Por anos a esquerda repetiu que qualquer crítica a ministros do STF era “ataque à democracia”.
Quem ousasse questionar Alexandre de Moraes era tratado como inimigo do Estado.
Enquanto isso, decisões polêmicas se acumulavam, sempre com o mesmo alvo: conservadores, bolsonaristas, jornalistas independentes.
Agora, o jogo começa a virar fora do Brasil.
O governo Donald Trump, segundo o Financial Times, voltou a discutir novas sanções contra Alexandre de Moraes.
E o estopim é justamente um caso envolvendo liberdade de imprensa, com o jornalista maranhense Luís Pablo no centro da polêmica.
Ninguém esperava essa reviravolta?
Sim.
A esquerda apostava que a pressão internacional tinha acabado depois da retirada das sanções anteriores.

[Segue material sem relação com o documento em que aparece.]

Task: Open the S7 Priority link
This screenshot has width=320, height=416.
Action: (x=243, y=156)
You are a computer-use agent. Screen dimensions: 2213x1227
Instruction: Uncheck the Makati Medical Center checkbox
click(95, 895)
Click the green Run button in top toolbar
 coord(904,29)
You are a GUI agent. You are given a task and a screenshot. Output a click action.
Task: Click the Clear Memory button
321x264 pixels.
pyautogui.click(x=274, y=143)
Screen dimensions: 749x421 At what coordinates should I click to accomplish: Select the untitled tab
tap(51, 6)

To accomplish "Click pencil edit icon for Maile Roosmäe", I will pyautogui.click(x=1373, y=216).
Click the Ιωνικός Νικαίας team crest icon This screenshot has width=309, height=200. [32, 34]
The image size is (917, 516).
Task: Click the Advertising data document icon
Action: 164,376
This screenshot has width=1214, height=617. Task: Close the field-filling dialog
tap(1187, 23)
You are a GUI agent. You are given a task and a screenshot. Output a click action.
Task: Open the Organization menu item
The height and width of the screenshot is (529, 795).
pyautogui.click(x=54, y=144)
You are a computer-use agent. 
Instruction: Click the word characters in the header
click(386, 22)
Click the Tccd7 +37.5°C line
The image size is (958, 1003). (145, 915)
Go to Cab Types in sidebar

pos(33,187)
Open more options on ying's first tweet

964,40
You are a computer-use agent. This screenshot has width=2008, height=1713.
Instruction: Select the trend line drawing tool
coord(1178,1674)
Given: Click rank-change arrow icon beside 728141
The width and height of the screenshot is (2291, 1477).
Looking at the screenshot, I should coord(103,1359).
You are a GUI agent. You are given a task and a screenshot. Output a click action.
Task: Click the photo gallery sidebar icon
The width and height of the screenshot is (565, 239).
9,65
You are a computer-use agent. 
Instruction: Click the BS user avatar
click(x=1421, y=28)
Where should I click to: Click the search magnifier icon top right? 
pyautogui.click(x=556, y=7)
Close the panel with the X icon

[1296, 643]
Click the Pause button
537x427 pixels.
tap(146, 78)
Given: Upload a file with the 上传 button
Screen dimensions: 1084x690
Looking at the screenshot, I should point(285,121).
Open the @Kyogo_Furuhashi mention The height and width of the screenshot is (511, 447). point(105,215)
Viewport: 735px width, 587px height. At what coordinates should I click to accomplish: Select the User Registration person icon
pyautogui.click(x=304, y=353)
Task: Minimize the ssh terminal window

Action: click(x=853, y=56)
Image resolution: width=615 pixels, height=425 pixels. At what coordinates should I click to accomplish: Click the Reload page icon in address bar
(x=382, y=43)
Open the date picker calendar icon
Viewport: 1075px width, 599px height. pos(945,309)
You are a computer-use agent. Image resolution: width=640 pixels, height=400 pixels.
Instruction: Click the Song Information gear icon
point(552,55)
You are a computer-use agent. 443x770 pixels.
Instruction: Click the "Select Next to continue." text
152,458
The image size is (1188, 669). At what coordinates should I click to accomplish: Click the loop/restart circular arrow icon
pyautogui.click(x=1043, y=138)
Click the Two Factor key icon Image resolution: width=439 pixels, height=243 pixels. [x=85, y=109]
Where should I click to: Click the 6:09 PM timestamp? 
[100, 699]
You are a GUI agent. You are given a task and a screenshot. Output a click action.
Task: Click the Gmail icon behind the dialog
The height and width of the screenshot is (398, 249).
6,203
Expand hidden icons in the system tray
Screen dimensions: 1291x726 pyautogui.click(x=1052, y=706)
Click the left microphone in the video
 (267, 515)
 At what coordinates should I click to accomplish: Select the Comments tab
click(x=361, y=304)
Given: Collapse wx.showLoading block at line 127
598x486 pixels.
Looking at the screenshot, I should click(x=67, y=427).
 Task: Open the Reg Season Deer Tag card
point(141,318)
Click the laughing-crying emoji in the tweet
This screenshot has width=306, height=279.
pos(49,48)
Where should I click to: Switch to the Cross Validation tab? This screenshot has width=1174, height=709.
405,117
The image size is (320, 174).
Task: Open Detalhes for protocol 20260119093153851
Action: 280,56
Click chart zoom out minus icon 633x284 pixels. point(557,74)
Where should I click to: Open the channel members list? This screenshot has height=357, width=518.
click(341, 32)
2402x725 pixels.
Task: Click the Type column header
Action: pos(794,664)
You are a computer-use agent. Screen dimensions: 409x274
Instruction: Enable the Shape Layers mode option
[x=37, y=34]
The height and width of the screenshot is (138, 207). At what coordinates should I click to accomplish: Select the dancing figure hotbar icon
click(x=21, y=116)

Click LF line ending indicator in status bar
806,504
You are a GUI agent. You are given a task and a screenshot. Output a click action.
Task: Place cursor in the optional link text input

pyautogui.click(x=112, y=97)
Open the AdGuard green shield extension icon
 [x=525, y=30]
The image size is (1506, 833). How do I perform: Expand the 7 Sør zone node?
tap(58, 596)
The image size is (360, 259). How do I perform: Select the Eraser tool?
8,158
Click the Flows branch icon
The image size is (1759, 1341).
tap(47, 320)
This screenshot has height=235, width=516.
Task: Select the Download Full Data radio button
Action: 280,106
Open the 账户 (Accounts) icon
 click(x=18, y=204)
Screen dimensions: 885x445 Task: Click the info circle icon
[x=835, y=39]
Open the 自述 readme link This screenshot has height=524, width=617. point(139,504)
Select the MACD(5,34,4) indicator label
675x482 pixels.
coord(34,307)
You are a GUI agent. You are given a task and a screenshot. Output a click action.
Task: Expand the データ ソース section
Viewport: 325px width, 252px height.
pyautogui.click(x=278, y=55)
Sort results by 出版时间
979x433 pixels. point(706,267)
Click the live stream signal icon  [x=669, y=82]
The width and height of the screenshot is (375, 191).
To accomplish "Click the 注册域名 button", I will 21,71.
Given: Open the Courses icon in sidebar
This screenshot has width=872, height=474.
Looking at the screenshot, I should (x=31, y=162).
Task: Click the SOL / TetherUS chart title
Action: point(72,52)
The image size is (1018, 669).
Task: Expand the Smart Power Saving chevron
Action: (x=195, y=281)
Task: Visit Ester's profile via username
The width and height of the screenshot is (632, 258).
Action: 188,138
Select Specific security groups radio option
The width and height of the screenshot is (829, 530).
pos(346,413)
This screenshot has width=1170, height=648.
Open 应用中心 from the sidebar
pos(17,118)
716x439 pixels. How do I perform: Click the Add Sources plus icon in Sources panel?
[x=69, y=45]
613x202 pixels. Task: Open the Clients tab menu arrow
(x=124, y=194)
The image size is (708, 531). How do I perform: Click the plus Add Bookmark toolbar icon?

Por que isso preocupa tanto Lula?
Quando Trump aplicou a Lei Magnitsky contra Moraes em 2023, acusando “graves abusos de direitos humanos” nos processos pós-eleições de 2022, a narrativa da esquerda era de que tudo não passava de perseguição política.
As sanções foram suspensas após articulação direta de Lula com Trump, e Moraes chegou a agradecer publicamente.
Agora, com novas decisões de Moraes envolvendo buscas contra informantes de um jornalista, o tema volta à mesa em Washington.
E quem está se movimentando?
Aliados de Jair Bolsonaro, como Eduardo Bolsonaro e Paulo Figueiredo, que atuam nos Estados Unidos para recolocar a conduta do ministro sob escrutínio internacional.
STF acima de qualquer crítica?
Não.
Quando até um governo estrangeiro volta a discutir sanções, a imagem de “herói da democracia” começa a rachar.
Por que isso revolta tantos brasileiros?
Enquanto a imprensa amiga tenta minimizar, a pergunta fica no ar: até quando o Brasil vai fingir que nada está acontecendo enquanto Moraes vira assunto de direitos humanos lá fora?